### Task statement
Each of the entries below needs to be given again exactly.

### Information
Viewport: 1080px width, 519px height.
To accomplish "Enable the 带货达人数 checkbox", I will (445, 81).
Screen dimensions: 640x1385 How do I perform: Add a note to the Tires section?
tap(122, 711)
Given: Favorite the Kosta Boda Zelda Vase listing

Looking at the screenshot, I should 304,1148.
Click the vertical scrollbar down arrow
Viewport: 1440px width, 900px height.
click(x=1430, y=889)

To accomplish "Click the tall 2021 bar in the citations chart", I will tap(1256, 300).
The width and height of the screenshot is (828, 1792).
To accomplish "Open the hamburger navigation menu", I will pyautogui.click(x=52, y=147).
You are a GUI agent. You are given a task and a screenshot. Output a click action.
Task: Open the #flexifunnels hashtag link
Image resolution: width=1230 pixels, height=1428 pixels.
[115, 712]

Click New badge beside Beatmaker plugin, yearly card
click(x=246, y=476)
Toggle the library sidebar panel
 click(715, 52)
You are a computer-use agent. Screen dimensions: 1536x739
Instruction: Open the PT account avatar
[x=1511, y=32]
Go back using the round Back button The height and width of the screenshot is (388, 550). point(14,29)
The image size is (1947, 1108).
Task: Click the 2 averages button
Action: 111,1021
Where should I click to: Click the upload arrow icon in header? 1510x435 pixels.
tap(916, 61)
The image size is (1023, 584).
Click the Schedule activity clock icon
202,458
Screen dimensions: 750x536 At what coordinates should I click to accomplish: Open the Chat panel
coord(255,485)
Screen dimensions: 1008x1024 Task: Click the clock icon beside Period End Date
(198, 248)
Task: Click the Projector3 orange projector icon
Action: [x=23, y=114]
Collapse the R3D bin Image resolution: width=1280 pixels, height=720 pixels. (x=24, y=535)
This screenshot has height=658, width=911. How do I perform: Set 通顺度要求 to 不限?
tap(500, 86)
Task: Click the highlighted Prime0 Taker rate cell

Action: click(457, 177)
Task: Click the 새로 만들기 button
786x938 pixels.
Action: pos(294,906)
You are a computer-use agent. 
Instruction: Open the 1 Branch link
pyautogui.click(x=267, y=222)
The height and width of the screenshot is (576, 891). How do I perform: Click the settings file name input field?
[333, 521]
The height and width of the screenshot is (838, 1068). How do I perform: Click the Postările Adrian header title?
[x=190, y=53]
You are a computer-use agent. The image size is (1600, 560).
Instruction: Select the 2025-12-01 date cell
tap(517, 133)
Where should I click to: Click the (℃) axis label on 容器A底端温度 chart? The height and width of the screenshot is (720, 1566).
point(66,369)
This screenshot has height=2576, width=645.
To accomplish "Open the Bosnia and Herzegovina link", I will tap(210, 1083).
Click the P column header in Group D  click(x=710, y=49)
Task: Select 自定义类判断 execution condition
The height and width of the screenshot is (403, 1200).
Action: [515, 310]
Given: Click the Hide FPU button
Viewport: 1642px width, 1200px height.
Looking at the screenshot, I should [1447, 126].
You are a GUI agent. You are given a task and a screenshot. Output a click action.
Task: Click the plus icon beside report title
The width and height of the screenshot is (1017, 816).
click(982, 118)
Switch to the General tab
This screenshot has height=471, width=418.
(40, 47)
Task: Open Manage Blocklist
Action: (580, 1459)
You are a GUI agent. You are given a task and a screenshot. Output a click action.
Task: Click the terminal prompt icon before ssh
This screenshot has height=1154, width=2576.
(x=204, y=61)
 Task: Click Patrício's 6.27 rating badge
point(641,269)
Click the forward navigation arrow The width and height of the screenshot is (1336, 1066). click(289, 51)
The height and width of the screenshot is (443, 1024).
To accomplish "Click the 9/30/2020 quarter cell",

### Exercise solution
Viewport: 1080px width, 519px height.
To accomplish "Enable the 带货达人数 checkbox", I will (445, 81).
Screen dimensions: 640x1385 How do I perform: Add a note to the Tires section?
tap(122, 711)
Given: Favorite the Kosta Boda Zelda Vase listing

Looking at the screenshot, I should 304,1148.
Click the vertical scrollbar down arrow
Viewport: 1440px width, 900px height.
click(x=1430, y=889)

To accomplish "Click the tall 2021 bar in the citations chart", I will tap(1256, 300).
The width and height of the screenshot is (828, 1792).
To accomplish "Open the hamburger navigation menu", I will pyautogui.click(x=52, y=147).
You are a GUI agent. You are given a task and a screenshot. Output a click action.
Task: Open the #flexifunnels hashtag link
Image resolution: width=1230 pixels, height=1428 pixels.
[115, 712]

Click New badge beside Beatmaker plugin, yearly card
click(x=246, y=476)
Toggle the library sidebar panel
 click(715, 52)
You are a computer-use agent. Screen dimensions: 1536x739
Instruction: Open the PT account avatar
[x=1511, y=32]
Go back using the round Back button The height and width of the screenshot is (388, 550). point(14,29)
The image size is (1947, 1108).
Task: Click the 2 averages button
Action: 111,1021
Where should I click to: Click the upload arrow icon in header? 1510x435 pixels.
tap(916, 61)
The image size is (1023, 584).
Click the Schedule activity clock icon
202,458
Screen dimensions: 750x536 At what coordinates should I click to accomplish: Open the Chat panel
coord(255,485)
Screen dimensions: 1008x1024 Task: Click the clock icon beside Period End Date
(198, 248)
Task: Click the Projector3 orange projector icon
Action: [x=23, y=114]
Collapse the R3D bin Image resolution: width=1280 pixels, height=720 pixels. (x=24, y=535)
This screenshot has height=658, width=911. How do I perform: Set 通顺度要求 to 不限?
tap(500, 86)
Task: Click the highlighted Prime0 Taker rate cell

Action: click(457, 177)
Task: Click the 새로 만들기 button
786x938 pixels.
Action: pos(294,906)
You are a computer-use agent. 
Instruction: Open the 1 Branch link
pyautogui.click(x=267, y=222)
The height and width of the screenshot is (576, 891). How do I perform: Click the settings file name input field?
[333, 521]
The height and width of the screenshot is (838, 1068). How do I perform: Click the Postările Adrian header title?
[x=190, y=53]
You are a computer-use agent. The image size is (1600, 560).
Instruction: Select the 2025-12-01 date cell
tap(517, 133)
Where should I click to: Click the (℃) axis label on 容器A底端温度 chart? The height and width of the screenshot is (720, 1566).
point(66,369)
This screenshot has height=2576, width=645.
To accomplish "Open the Bosnia and Herzegovina link", I will tap(210, 1083).
Click the P column header in Group D  click(x=710, y=49)
Task: Select 自定义类判断 execution condition
The height and width of the screenshot is (403, 1200).
Action: [515, 310]
Given: Click the Hide FPU button
Viewport: 1642px width, 1200px height.
Looking at the screenshot, I should [1447, 126].
You are a GUI agent. You are given a task and a screenshot. Output a click action.
Task: Click the plus icon beside report title
The width and height of the screenshot is (1017, 816).
click(982, 118)
Switch to the General tab
This screenshot has height=471, width=418.
(40, 47)
Task: Open Manage Blocklist
Action: (580, 1459)
You are a GUI agent. You are given a task and a screenshot. Output a click action.
Task: Click the terminal prompt icon before ssh
This screenshot has height=1154, width=2576.
(x=204, y=61)
 Task: Click Patrício's 6.27 rating badge
point(641,269)
Click the forward navigation arrow The width and height of the screenshot is (1336, 1066). click(289, 51)
The height and width of the screenshot is (443, 1024).
To accomplish "Click the 9/30/2020 quarter cell",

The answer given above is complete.